ACTIVITY LIST:
a: Translate this sentence from the cygnet greenhood article into Spanish: "Flowering occurs in October and November."
b: According to the cygnet greenhood article, to which place is Pterostylis spissa endemic?
c: Echo the cygnet greenhood article word for word, between "Species of orchid" and "green beak-like appendage.", inclusive.

EXCERPT TO READ:
^^^^
Cygnet greenhood

Scientific classification
- Kingdom: Plantae
- Clade: Tracheophytes
- Clade: Angiosperms
- Clade: Monocots
- Order: Asparagales
- Family: Orchidaceae
- Subfamily: Orchidoideae
- Tribe: Cranichideae
- Genus: Pterostylis
- Species: P. spissa
- Binomial name: Pterostylis spissa (D.L.Jones) G.N.Backh.
- Synonyms: Hymenochilus spissus D.L.Jones

= Pterostylis spissa =

- Genus: Pterostylis
- Species: spissa
- Authority: (D.L.Jones) G.N.Backh.
- Synonyms: Hymenochilus spissus D.L.Jones

Species of orchid

Pterostylis spissa, commonly known as cygnet greenhood, is a plant in the orchid family Orchidaceae and is endemic to Victoria. Both flowering and non-flowering plants have a rosette of leaves lying flat on the ground and flowering plants have up to twelve small, green flowers which have a green labellum with a dark green beak-like appendage.

==Description==
Pterostylis spissa, is a terrestrial, perennial, deciduous, herb with an underground tuber. It has a rosette of between five and nine leaves 5-15 mm long and 3-8 mm wide, lying flat on the ground. Between two and twelve yellowish-green flowers with darker green stripes are crowded together on a flowering stem up to 120 mm high with between four and six stem leaves with their bases wrapped around it. The flowers are 6-8 mm long with the dorsal sepal and petals joined to form a hood called the "galea" over the column. The dorsal sepal is gently curved but suddenly curves downward near the tip and is about the same length as the petals. The lateral sepals turn downwards, 3-4 mm long, 4-5 mm wide and fused together forming a cup with tips about 2 mm long and parallel to each other. The labellum is about 2 mm long and wide, and pale green with a dark green, beak-like appendage. Flowering occurs in October and November.
^^^^
DATA LISTING:
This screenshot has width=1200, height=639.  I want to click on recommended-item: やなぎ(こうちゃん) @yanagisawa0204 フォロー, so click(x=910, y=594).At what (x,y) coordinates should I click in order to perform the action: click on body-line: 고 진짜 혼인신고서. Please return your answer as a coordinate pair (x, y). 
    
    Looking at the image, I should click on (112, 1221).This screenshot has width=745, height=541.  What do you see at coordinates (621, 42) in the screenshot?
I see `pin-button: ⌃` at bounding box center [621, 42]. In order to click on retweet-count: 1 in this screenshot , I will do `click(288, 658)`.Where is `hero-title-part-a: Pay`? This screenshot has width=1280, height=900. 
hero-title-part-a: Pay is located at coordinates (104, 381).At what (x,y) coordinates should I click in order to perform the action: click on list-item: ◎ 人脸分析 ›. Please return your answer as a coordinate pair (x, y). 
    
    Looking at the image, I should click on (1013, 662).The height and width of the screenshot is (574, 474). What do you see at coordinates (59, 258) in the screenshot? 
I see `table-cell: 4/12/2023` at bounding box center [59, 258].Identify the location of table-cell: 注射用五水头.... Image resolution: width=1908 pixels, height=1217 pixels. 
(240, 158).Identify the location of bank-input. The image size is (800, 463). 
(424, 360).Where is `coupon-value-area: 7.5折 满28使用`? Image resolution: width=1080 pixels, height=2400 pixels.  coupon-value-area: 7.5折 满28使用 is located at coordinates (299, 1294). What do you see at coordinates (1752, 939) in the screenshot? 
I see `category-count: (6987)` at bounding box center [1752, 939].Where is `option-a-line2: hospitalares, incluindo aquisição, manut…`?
^^^^
ANSWERS PER TASK:
a: La floración ocurre en octubre y noviembre.

b: Victoria

c:
Species of orchid

Pterostylis spissa, commonly known as cygnet greenhood, is a plant in the orchid family Orchidaceae and is endemic to Victoria. Both flowering and non-flowering plants have a rosette of leaves lying flat on the ground and flowering plants have up to twelve small, green flowers which have a green labellum with a dark green beak-like appendage.